» **WHAT THIS TASK INVOLVES**: Take the line that contains "This screenshot has height=278, width=366." as the first line and the last line of the records as the end. Please set down everything in that range exactly.

--- DATA EXCERPTS Enclosed Below ---

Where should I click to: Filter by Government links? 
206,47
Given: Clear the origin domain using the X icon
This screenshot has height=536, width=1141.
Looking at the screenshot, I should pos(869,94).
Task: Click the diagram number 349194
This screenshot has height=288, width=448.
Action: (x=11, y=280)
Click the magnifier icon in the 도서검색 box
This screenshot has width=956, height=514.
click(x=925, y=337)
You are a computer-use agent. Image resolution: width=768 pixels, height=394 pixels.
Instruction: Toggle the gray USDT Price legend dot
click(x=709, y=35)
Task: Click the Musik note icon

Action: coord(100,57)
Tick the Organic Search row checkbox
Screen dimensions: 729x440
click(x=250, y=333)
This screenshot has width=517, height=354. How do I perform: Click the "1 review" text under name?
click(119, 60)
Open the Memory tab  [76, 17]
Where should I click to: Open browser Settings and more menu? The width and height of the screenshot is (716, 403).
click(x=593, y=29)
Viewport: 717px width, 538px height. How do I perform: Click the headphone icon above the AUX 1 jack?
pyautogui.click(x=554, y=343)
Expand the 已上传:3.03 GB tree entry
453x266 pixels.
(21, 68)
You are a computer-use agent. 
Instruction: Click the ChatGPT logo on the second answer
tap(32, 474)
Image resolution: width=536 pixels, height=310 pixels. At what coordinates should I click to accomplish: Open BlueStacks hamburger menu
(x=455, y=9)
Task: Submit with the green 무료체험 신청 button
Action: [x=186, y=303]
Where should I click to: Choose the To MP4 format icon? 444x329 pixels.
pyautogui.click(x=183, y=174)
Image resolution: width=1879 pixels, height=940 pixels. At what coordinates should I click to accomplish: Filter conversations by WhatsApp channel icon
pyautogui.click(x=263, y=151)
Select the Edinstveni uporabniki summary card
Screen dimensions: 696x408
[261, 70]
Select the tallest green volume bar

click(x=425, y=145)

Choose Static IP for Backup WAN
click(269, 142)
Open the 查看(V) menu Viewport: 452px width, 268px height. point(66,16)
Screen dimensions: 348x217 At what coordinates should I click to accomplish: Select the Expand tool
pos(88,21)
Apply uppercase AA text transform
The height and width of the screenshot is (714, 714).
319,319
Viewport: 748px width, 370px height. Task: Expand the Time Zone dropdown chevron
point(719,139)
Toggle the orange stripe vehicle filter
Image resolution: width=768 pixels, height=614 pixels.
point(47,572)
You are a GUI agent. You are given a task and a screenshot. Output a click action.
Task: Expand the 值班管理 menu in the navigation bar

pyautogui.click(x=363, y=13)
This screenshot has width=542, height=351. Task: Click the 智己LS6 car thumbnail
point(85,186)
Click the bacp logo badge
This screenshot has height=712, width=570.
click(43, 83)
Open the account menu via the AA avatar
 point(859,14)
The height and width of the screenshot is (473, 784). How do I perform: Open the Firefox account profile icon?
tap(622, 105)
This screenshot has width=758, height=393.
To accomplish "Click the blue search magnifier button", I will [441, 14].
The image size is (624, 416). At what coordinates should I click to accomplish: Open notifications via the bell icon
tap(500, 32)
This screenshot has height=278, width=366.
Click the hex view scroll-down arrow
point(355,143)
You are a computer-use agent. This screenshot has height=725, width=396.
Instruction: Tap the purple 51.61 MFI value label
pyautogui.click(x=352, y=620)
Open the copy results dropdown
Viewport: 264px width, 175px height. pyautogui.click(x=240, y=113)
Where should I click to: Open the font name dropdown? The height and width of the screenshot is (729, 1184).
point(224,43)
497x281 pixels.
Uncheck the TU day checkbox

--- End of Enclosed DATA EXCERPTS ---

» **YOUR RESPONSE**:
This screenshot has height=278, width=366.
Click the hex view scroll-down arrow
point(355,143)
You are a computer-use agent. This screenshot has height=725, width=396.
Instruction: Tap the purple 51.61 MFI value label
pyautogui.click(x=352, y=620)
Open the copy results dropdown
Viewport: 264px width, 175px height. pyautogui.click(x=240, y=113)
Where should I click to: Open the font name dropdown? The height and width of the screenshot is (729, 1184).
point(224,43)
497x281 pixels.
Uncheck the TU day checkbox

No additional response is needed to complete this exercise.